Parallelisation Using the parallel Package

%load_ext rpy2.ipython
/Users/cc1333/Library/Python/3.9/lib/python/site-packages/rpy2/ipython/rmagic.py:77: UserWarning: The Python package `pandas` is strongly recommended when using `rpy2.ipython`. Unfortunately it could not be loaded (error: No module named 'pandas'), but at least we found `numpy`.
  warnings.warn('The Python package `pandas` is strongly '
%%R
suppressPackageStartupMessages({
  suppressMessages({
    library(parallel)
    library(parallelly)
  })
})

Parallelisation Using the parallel Package#

The following section is based off of these notes written by Josh Errickson at the University of Michigan. Additional information can be found in the documentation for the parallel package.

Overview#

Suppose you have found yourself in one of the following situations:

  1. You have a function \(f\) that you need to run many times for different input values.

  2. You have a large set of functions \(f_1, \, \dots\, , f_n\), \(n>>1\), that you need to run, each for potentially many different input values.

If you’re like me, you’d probably prefer to get straight to analyzing the data produced by the functions as opposed to waiting around all day for them to finish running. This is where parallelization can help you.

We consider the case here where each function evaluation is completely independent of the others. In case 1 above, this is trivial because you’re just running the same function for many different input combinations. In the second scenario, this means that the functions are completely unrelated e.g. the output of one function is never used as the input to another.

A core on your computer can be thought of as an individual unit that can execute tasks. The vast majority of modern computers have multiple cores and parallelising your code involves sending independent jobs to different cores on your computer. In R one way of doing this is by using a concept called forking.
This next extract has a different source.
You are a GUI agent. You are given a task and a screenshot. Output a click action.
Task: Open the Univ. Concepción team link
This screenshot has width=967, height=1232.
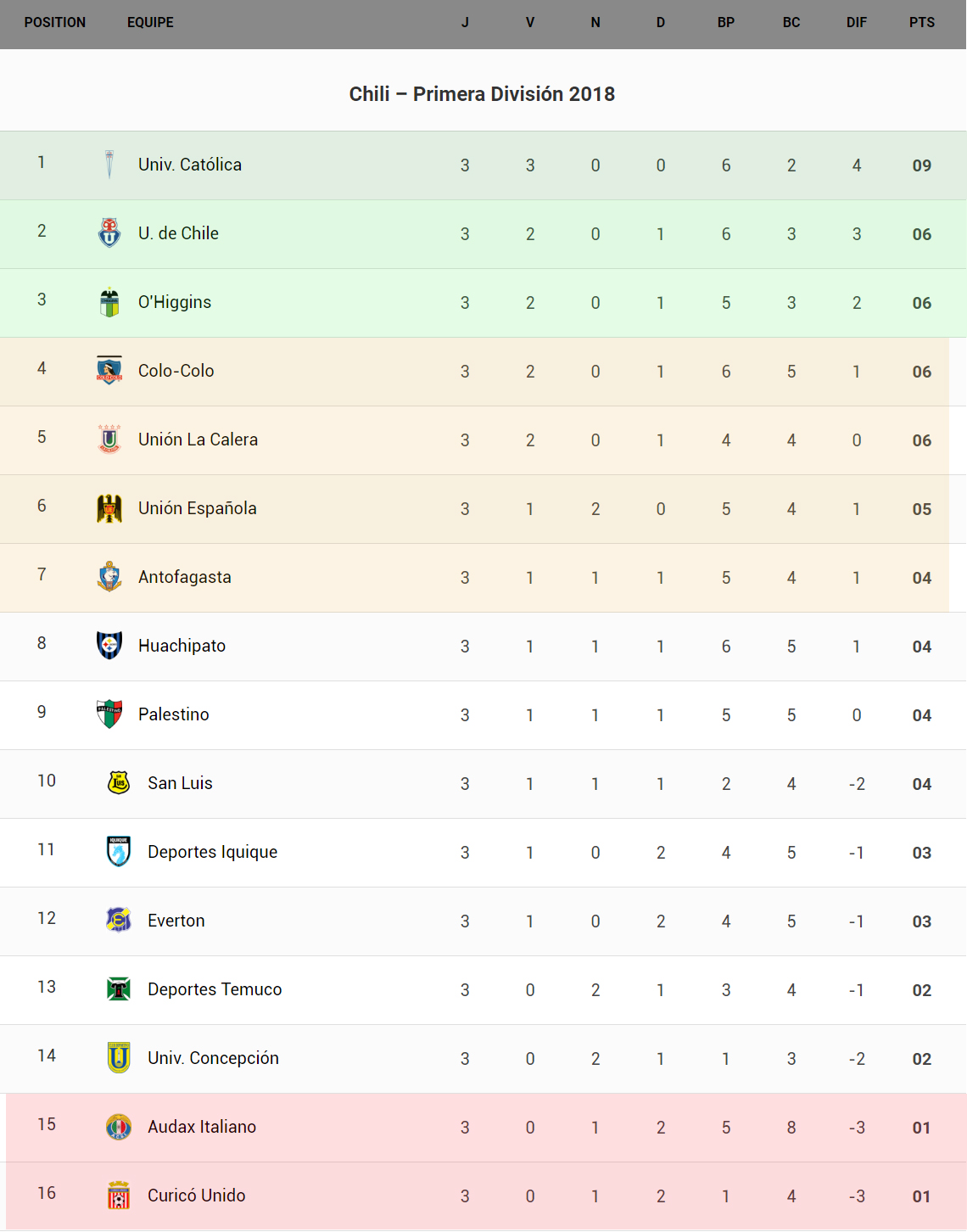[x=213, y=1058]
Forking (Will not work on Windows)#

Forking in R can be achieved using the parallel package, but first you should check that forking is actually supported within the environment in which you are developing your R code. Do do this, you can use the supportsMulticore() function from the parallelly package.

%%R
supportsMulticore() 
[1] TRUE

In RStudio, depending on the version, the above may return FALSE, meaning forking is NOT supported, so you may not see any performance enhancements by using forking when running scripts in RStudio. Note I said may; as we will see below, using functions from the parallel package in Rstudio appear to behave well. However it is highly discouraged as the behaviour can be unexpected.

The advised way to use forking is to run R scripts using your terminal. Suppose you have a script called my-script.R. There are two ways to use your terminal to run my-script.R:

  1. Initiate an R session directly in the terminal, in the same directory as my-script.R, by typing R. Within the session type source("my-script.R")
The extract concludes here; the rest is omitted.